After a similar bill failed in the Alabama Legislature last year, both the Alabama Senate and House unanimously approved a law last week designed to protect locally-owned community pharmacies, which are closing across Alabama at an alarming rate.
SB252 was approved 33-0 in the Alabama Senate and 102-0 in the House and became law after Gov. Kay Ivey signed the legislation.
SB252, the 'Community Pharmacy Relief Act,' is a response to independent pharmacies' concerns over how they are reimbursed from pharmacy benefit managers or PBMs.
PBMs are third-party administrators of prescription drug benefits in some health insurance plans. They manage prescription benefits between insurance companies and employers. These PBMs are often accused of improperly influencing patients toward certain large pharmacies, some of which are often owned by the PBMs that manage the plans.
PBM reimbursement rates for prescriptions filled at community pharmacies are often lower than the reimbursement rate paid to larger pharmacy chains. SB252 requires reimbursement paid to independent pharmacies to be at the same rates than those paid by the Alabama Medicaid Agency. PBMs will now be prohibited from adding certain fees to independent pharmacies and they are now required to forward 100% of drug manufacturer rebates to the community pharmacies that fill those prescriptions.
Rep. Jamie Kiel (R-Russellville) supported a similar bill last year that never made it past the House floor. That proposed legislation would have added a $10.64 dispensing fee to every prescription filled in Alabama. This dispensing fee was designed to protect smaller pharmacies from losing money in some cases when they filled prescriptions for certain medications.
Opponents labeled that legislation a tax, and alleged the legislation would place additional financial burdens on Alabama employers and employees.
The 2025 version, SB252, did not include the $10.64 dispensing fee. Instead, it requires the same reimbursement rate paid to large mail-order pharmacies or big chain pharmacies to now be paid to independent pharmacies.
“The legislation was filed to address how pharmacists are reimbursed by PBMs and insurance companies. We're losing rural pharmacies and people aren't receiving the medicine they need,” Kiel told the FFP last year.
The new law takes effect October 1, 2025.
Sen. Larry Stutts (R-Tuscumbia) said the legislation was long overdue and he was pleased to see strong support from both sides of the House and Senate floor.
“There have been efforts for years to rectify this situation and we've recnetly gotten to the point where support is bipartisan,” Stutts said.

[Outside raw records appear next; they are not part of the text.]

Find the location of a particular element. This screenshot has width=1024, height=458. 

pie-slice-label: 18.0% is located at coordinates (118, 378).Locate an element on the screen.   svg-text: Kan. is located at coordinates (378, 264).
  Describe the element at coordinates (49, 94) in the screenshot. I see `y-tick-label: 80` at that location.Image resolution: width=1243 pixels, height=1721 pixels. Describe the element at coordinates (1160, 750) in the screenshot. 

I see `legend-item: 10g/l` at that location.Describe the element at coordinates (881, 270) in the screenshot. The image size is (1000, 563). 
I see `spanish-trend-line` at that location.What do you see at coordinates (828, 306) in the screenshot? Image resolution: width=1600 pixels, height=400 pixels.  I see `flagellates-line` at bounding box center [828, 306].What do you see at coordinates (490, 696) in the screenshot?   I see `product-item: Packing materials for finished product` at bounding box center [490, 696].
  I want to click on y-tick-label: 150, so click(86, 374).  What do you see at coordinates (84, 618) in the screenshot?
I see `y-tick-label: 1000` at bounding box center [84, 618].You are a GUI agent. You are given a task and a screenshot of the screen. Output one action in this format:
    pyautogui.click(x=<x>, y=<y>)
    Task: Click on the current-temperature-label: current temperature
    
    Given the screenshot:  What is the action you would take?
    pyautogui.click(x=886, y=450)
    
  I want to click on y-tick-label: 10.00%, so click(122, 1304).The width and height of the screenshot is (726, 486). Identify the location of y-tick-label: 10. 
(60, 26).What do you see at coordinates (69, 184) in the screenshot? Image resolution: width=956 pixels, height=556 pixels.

Stutts, a gynecologist who co-sponsored the bill, is troubled by PBMs steering patients to large mail-order pharmacies and, in turn, charging more and paying less to independent pharmacies for filling the same prescriptions.
The Alabama Independent Pharmacy Alliance, an advocacy organization for independently owned pharmacies, reports that more than 13% of Alabama pharmacies have closed their doors since 2018, many of those having served rural communities.
Three PBMs, Optum, CVS Caremark and Express Scripts, fill more than eight of every 10 prescriptions in the country each year.
Supporters of SB252 have stated the new law will not result in increased costs to patients or increased costs to employers for group insurance, although opponents of the legislation dispute that assertion.